Panel Discussion/Talk

Talking Books: Asian American Authors in Conversation with Xuan Juliana Wang and Her Short Story Collection, Home Remedies.

Wednesday, June 16, 2021
5 – 6PM

Please join us for a virtual book talk with Xuan Juliana Wang. We will be discussing her collection of short stories, Home Remedies, which is available through NYPL catalog.

Home Remedies has garnered several accolades including the John C. Zacharis First Book Award, PEN/Robert Bingham Prize Finalist, and The New York Public Library Young Lions Fiction Award Finalist.
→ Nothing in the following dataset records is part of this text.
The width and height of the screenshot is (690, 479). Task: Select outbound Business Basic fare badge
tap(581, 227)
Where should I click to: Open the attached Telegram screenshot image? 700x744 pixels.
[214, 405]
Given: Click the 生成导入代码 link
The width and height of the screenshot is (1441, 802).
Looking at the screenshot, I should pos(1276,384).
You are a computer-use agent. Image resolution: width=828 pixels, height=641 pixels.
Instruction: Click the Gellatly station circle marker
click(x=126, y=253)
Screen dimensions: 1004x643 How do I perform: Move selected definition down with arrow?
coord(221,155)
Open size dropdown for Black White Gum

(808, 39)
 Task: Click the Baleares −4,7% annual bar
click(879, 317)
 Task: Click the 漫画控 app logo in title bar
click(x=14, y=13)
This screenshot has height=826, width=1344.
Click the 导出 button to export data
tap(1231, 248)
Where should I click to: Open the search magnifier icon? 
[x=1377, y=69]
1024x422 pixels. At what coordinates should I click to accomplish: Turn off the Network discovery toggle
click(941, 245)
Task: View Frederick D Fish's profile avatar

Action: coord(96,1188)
“In her debut, Wang examines the difficulties of immigration as sources of pain, connection, and confusion between friends, family, and would-be lovers.Wang’s narrators come from all walks of life, from the poorest factory towns of rural Henan to the richest high-rises of Beijing. Yet they all struggle with feelings of alienation and distance from the people they should love the most—a state of unbelonging and disconnection spurred by migration. In “Mott Street in July,” overworked immigrant parents drift away from their three children, leaving them to survive on their own in New York’s Chinatown. In “Fuerdai to the Max,” a spoiled rich kid who counts himself one of the “fuerdai,” or “second-generation rich,” tries to outrun the consequences of a brutal assault designed to keep the powers of his social circle intact. “Why should I care?” he asks himself, defensively. “Nobody cared what I did. I never had anybody to answer to.” Wang’s stories are spare and haunting, with endings that leave characters just as unsettled as their beginnings. Only occasionally do they turn tender, as in the exquisite “Vaulting the Sea,” in which an Olympic hopeful decides to end his career after realizing his diving partner will never love him back. The collection is strongest when it fully embraces Wang’s love of the uncanny as a way to parse generational misunderstanding or the surreality of contemporary life. “Echo of the Moment” offers a satisfying contemporary riff on the Narcissus myth and digital culture. Echo, a young Chinese-American student living in Paris, steals the couture from a suicide’s apartment only to find that the clothes transform her into a viral sensation online—and that they might drive her to the same fate. And “The Art of Straying Off Course” moves in a compressed narrative time reminiscent of Woolf’s To the Lighthouse, allowing an old woman—on her way to vacation in space—the opportunity to examine her early choices in life and love with the tender gaze of experience. “Behind me, through the window, all the places I am trying to leave behind,” she thinks. “All that wonderful chaos, horizontal, never-ending.” A sharp and poignant collection. (Kirkus Reviews, March 15, 2019)”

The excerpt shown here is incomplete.